» DAFTAR SOAL:
a) Terjemahkan kalimat "Pengertian dakwah secara bahasa berarti mengajak." dari teks tentang dakwah dengan cara hikmah ke dalam bahasa Inggris.
b) Salin persis bagian teks tentang dakwah dengan cara hikmah, mulai dari "Rasulullah dituntut oleh" sampai dengan "disampaikan sebagai nasehat.", termasuk kedua bagian itu.

Berdakwah dengan cara hikmah

BAB 1

PENDAHULUAN

1.1. Latar Belakang

Pengertian dakwah secara bahasa berarti mengajak. Sedangkan secara istilah pengertian dakwah islam diartikan sebagai upaya atau usaha mengajak seseorang kepada ketaatan terhadap perintah dan ajaran agama islam. Pada masa Rasulullah dakwah merupakan salah satu upaya yang dilakukan Rasulullah untuk mengenalkan agama Allah yang pada awalnya menitik beratkan pada pemurnian aspek akidah seseorang.[1]

Rasulullah dituntut oleh Allah S.W.T untuk menggunakan tiga macam cara atau tiga tingkat cara dalam melakukan dakwah kepada umatrnya. Pertama Hikmah (kebijaksanaan) yaitu dengan secara bijaksana,akal budi yang mulia, dada yang lapang dan hati yang bersih menarik perhatian orang kepada agama atau kepada kepercayaan terhadap Tuhan.

Yang kedua ialah Al-Mau’izhatul Hasanah,yang kita artikan pengajaran yang baik,atau pesan –pesan yang baik yang disampaikan sebagai nasehat.

Yang ketiga ialah “Jadilhum billati hiya ahsan”,Bantahlah mereka dengan cara yang lebih baik maksudnya bantahlah dengan jalan yang sebaik-baiknya disadarkan dan diajak kepada jalan fikiran yang benar hingga mereka dapat menerimanya.

1.2. Rumusan Masalah

Adapun dari pembahasan di atas kami pemakalah dapat membuat rumusan masalah sebagai berikut:

a) Bagaimana ayat yang menyeru untuk berdakwah dengan cara hikmah dalam Al-Qur’an?

b) Bagaimana penerjemahan ayat tersebut?

» BARIS DATA:
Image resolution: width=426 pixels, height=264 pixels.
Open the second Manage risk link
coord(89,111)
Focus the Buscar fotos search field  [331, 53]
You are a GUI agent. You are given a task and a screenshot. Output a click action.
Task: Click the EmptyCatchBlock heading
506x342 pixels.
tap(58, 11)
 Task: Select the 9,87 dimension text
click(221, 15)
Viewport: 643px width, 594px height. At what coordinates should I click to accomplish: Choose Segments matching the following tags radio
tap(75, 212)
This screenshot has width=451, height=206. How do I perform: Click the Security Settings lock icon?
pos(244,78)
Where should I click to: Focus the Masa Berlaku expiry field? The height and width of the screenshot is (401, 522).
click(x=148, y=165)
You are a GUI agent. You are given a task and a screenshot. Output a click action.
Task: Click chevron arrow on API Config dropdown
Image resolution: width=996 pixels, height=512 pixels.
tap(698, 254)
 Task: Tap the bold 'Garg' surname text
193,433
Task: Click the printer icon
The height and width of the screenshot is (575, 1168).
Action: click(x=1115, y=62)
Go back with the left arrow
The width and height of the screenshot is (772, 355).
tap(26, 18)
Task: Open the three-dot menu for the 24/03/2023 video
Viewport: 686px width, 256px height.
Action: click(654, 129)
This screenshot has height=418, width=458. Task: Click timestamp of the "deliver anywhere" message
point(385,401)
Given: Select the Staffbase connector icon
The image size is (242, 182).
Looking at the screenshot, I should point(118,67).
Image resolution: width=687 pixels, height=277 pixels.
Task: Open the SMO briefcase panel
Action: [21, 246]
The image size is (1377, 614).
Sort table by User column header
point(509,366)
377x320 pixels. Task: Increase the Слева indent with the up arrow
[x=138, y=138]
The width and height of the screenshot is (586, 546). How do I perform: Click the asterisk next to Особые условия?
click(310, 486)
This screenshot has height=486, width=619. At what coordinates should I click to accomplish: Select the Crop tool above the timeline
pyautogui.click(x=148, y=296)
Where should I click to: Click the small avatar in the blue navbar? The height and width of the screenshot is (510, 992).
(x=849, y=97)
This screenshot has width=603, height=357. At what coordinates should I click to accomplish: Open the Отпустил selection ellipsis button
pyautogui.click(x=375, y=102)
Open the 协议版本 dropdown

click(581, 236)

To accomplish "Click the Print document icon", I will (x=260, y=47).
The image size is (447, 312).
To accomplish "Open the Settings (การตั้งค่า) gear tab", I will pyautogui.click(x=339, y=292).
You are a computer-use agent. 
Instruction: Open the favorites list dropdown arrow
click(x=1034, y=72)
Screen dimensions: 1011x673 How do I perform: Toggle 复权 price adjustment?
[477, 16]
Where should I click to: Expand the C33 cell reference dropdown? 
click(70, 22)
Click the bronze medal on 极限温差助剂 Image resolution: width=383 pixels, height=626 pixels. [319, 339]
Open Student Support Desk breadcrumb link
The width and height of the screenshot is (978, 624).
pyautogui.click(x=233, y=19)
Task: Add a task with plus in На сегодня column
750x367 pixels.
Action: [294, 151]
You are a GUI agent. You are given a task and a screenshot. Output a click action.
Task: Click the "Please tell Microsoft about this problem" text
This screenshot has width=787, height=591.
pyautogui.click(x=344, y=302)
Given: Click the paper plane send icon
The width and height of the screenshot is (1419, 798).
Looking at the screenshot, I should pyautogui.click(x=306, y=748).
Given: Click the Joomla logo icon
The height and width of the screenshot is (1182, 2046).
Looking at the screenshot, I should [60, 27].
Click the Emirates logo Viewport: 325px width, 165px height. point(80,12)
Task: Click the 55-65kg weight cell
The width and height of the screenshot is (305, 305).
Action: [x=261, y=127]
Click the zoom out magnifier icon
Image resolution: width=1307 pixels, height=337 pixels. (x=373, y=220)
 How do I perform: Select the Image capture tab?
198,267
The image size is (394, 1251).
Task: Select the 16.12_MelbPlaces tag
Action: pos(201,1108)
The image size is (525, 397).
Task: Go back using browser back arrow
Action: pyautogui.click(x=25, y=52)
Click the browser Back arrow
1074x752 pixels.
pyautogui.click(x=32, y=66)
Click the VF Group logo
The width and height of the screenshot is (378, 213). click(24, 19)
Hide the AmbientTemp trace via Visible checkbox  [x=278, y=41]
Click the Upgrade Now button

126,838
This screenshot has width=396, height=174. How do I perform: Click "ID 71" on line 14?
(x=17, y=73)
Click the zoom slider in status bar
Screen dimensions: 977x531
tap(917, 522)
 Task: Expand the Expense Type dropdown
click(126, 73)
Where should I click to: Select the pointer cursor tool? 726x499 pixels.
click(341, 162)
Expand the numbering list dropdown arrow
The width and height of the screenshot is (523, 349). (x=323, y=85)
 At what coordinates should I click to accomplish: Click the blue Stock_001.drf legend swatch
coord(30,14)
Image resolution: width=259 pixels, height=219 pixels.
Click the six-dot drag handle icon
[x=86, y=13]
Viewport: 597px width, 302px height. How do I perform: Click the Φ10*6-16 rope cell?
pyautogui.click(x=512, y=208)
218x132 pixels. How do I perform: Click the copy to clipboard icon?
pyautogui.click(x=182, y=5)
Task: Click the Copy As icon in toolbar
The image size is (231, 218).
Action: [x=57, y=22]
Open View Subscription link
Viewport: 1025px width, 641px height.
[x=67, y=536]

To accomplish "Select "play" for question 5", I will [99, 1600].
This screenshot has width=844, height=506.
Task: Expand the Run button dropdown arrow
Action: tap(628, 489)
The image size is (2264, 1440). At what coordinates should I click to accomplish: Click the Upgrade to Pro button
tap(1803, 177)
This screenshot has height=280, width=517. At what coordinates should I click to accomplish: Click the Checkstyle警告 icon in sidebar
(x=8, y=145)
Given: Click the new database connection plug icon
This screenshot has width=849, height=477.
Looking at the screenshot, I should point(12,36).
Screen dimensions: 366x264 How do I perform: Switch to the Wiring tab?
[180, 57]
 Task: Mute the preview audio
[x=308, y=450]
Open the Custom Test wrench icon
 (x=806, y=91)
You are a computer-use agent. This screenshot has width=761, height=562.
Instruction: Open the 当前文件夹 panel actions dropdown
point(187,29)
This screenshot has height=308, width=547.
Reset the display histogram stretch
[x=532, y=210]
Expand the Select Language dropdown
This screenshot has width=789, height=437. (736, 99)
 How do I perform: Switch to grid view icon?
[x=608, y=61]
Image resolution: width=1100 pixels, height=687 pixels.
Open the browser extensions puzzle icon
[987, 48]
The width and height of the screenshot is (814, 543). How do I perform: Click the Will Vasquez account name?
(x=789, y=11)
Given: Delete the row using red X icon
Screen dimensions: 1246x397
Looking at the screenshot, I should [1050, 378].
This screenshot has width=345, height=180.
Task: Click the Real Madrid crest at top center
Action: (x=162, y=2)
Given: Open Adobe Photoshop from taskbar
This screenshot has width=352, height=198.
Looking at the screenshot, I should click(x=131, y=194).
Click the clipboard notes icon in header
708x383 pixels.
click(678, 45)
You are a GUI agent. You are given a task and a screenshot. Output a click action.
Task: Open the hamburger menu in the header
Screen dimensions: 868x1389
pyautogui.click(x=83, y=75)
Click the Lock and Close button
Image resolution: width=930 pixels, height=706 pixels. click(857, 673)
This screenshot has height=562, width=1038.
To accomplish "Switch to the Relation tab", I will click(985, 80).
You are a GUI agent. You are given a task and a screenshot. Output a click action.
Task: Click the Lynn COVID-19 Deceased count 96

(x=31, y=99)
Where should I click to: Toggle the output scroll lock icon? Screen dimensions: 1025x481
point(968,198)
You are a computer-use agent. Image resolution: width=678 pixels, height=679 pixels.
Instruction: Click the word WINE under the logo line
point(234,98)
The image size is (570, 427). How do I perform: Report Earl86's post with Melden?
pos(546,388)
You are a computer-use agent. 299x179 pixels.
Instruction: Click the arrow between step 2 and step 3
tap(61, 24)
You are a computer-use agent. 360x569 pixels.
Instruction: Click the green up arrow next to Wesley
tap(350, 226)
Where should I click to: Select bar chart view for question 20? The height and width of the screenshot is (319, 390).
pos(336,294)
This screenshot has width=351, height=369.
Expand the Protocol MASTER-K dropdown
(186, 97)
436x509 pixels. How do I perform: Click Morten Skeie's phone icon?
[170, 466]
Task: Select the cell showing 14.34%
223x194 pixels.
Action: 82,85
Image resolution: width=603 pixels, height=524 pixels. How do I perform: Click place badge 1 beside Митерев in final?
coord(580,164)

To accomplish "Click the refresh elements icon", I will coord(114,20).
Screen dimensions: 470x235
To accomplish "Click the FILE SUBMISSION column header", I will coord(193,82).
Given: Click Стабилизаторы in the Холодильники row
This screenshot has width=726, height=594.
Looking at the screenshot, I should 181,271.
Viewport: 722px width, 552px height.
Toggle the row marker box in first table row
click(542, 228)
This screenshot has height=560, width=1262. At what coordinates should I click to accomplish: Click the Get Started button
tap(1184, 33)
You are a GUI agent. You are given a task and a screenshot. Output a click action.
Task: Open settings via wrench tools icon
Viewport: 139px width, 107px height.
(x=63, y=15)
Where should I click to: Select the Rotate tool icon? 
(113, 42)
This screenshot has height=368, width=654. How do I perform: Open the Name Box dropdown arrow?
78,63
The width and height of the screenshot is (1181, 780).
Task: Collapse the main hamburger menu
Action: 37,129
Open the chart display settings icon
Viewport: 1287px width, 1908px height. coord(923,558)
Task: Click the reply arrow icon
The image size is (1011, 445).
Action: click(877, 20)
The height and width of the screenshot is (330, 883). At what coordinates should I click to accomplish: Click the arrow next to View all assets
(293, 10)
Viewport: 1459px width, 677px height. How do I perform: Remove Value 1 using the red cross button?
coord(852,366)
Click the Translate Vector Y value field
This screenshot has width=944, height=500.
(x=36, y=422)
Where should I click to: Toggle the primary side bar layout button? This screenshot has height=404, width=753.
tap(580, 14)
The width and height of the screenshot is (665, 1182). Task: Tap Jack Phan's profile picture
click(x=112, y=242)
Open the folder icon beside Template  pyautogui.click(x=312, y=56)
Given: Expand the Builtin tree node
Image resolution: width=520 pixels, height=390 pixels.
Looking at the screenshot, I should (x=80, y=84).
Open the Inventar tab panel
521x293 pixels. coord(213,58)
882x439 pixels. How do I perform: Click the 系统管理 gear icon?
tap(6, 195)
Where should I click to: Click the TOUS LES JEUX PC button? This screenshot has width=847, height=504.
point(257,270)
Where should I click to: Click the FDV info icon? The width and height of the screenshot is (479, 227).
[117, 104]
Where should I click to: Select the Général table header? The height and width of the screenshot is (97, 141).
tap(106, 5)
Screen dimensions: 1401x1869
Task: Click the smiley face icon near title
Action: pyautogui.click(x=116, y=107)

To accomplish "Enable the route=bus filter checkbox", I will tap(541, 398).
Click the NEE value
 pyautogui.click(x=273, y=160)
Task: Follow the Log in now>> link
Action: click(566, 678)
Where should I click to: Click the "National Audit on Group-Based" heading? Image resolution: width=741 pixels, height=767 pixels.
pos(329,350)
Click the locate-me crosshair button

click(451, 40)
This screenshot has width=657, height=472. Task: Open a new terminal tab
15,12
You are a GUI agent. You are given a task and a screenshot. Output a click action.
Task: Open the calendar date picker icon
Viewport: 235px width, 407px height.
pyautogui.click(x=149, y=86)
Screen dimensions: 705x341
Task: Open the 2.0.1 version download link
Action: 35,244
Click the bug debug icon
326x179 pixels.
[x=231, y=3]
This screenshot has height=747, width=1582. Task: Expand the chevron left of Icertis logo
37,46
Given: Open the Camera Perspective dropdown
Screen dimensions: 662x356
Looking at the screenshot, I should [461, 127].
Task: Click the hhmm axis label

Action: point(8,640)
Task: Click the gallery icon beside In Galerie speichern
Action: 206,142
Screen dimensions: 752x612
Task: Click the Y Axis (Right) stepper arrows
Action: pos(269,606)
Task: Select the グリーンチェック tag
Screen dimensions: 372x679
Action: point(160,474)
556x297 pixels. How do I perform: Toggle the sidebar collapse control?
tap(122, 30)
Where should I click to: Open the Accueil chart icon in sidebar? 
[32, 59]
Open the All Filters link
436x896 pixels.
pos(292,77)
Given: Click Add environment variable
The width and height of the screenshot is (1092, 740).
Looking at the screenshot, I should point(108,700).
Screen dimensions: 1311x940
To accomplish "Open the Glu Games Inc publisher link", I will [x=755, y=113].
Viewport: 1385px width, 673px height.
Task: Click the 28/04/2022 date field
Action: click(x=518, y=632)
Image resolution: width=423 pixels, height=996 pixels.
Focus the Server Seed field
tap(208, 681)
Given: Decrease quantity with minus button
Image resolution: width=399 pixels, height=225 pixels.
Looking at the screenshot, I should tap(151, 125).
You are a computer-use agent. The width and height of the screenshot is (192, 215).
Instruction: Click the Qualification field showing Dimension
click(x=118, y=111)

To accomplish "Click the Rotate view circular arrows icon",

» JAWABAN:
a) Linguistically, the meaning of dakwah is to invite.

b)
Rasulullah dituntut oleh Allah S.W.T untuk menggunakan tiga macam cara atau tiga tingkat cara dalam melakukan dakwah kepada umatrnya. Pertama Hikmah (kebijaksanaan) yaitu dengan secara bijaksana,akal budi yang mulia, dada yang lapang dan hati yang bersih menarik perhatian orang kepada agama atau kepada kepercayaan terhadap Tuhan.

Yang kedua ialah Al-Mau’izhatul Hasanah,yang kita artikan pengajaran yang baik,atau pesan –pesan yang baik yang disampaikan sebagai nasehat.